Risk Companion was built by people who have managed risk in practice, not in theory. The features in this platform come from experience: what risk managers actually need on a day-to-day basis, not what looks good in a procurement presentation.

The belief behind the product is straightforward. Risk management works when everyone in the organisation has a stake in it. Not just the risk manager. Not just the compliance team. The project member who spots a supplier slipping on small deadlines. The team lead who sees a process generating more errors than expected. The CFO who needs a number they can defend to the board.

Risk Companion is built to make everyone a risk owner, giving each person the access, the accountability, and the tools to contribute to the risk process as part of how they already work.

This article takes you through the core features of the platform. If you are already a user and want to go deeper, the introduction to Risk Companion is the right place to start.

The risk register: every risk needs a place and an owner

The risk register is the spine of the platform. Every other feature connects back to it.
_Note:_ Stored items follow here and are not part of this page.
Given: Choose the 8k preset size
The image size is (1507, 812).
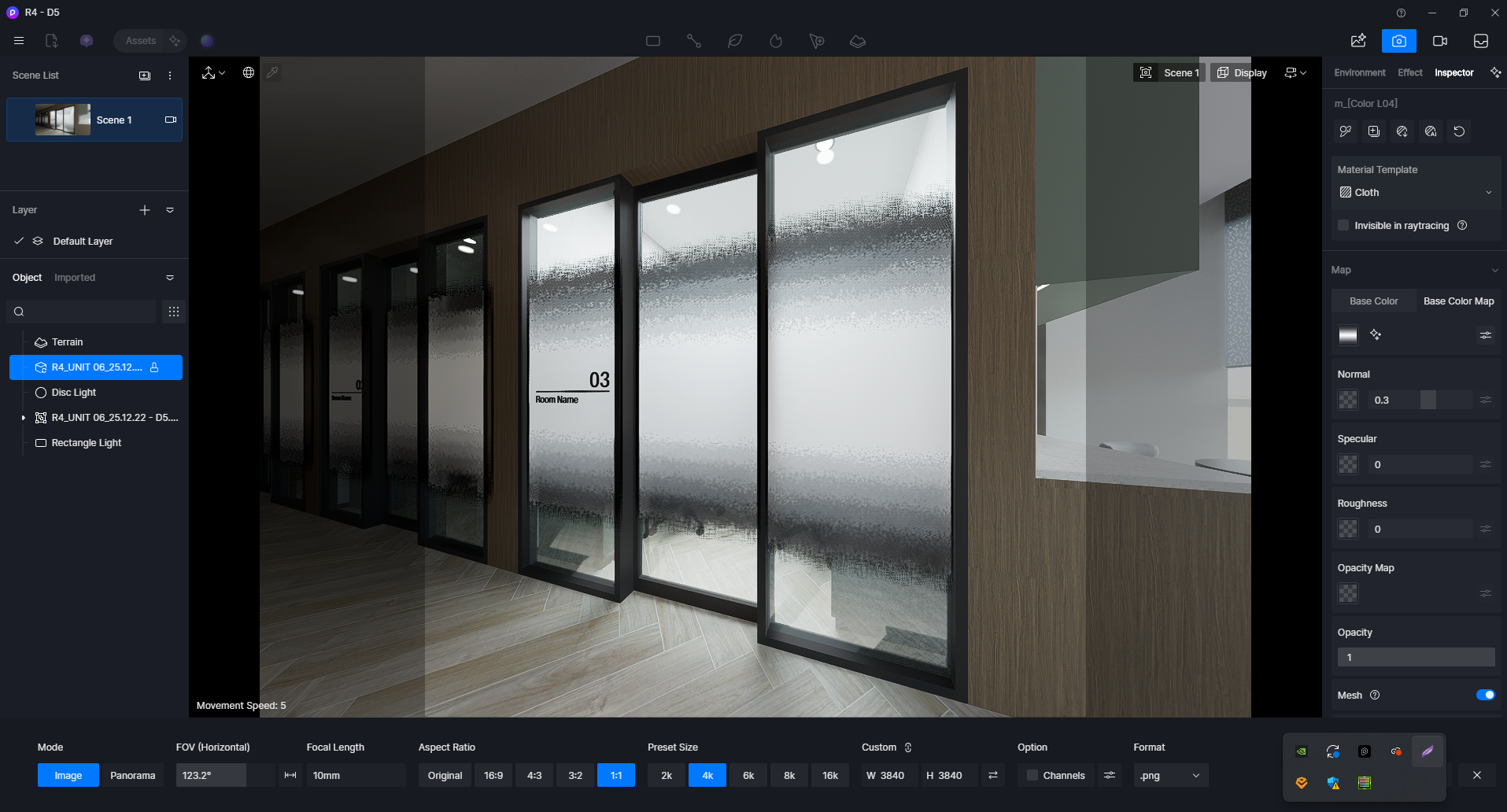Looking at the screenshot, I should (789, 775).
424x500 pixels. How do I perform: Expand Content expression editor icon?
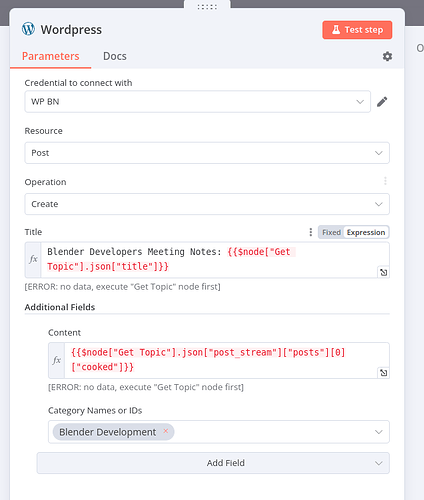[x=384, y=373]
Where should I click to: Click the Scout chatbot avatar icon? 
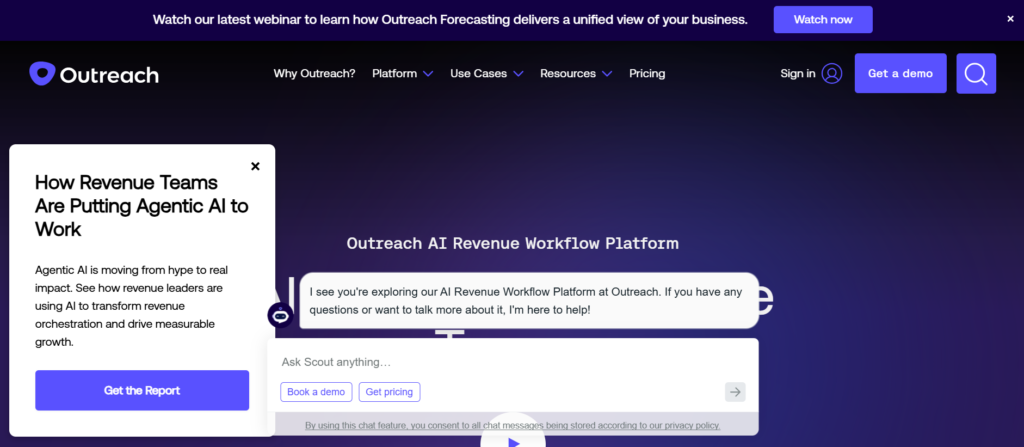[x=281, y=315]
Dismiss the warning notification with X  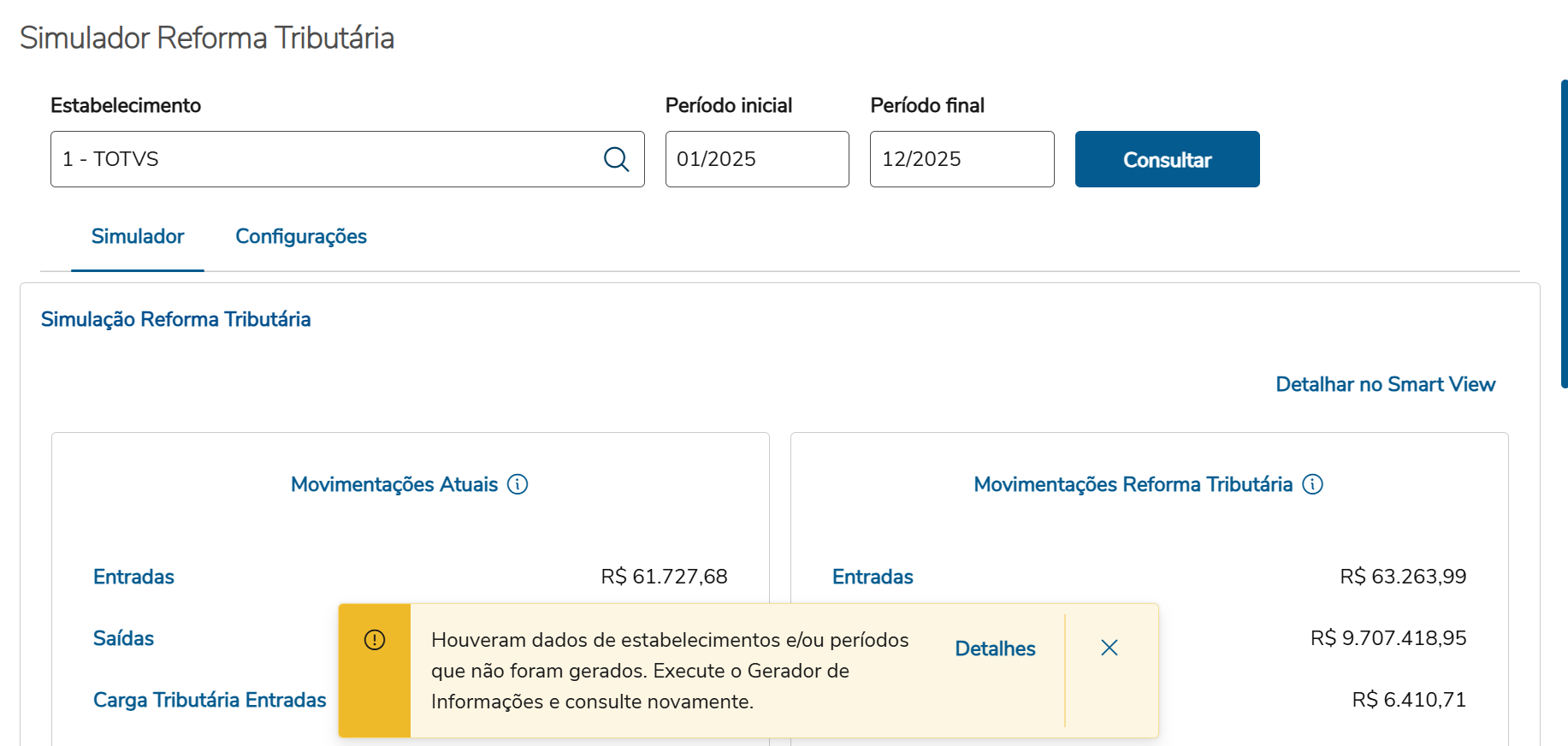pos(1109,648)
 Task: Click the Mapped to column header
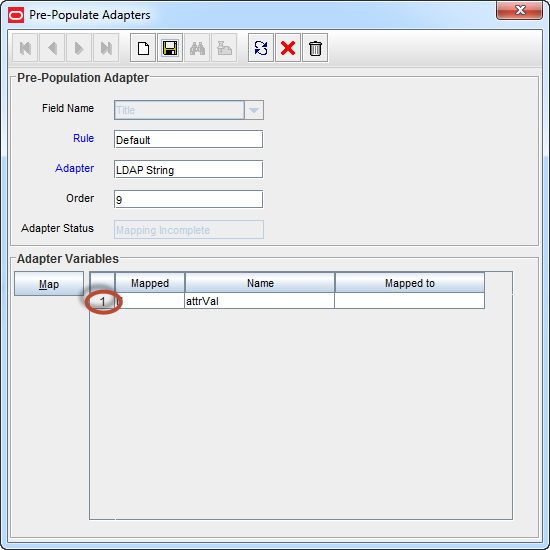pos(410,283)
Every risk requires a named owner: one person whose name appears in the register and who is accountable for ensuring measures are in place and working. That single requirement changes how risk management feels inside an organisation, because risks get acted on when someone is accountable rather than when someone remembers to check.

Risk descriptions matter too. "Data breach" is not a risk worth acting on. "Unauthorised access to customer data because of weak password policies in the finance department" is a risk you can assign, measure, and close. The risks documentation covers how to write descriptions that are specific enough to be useful.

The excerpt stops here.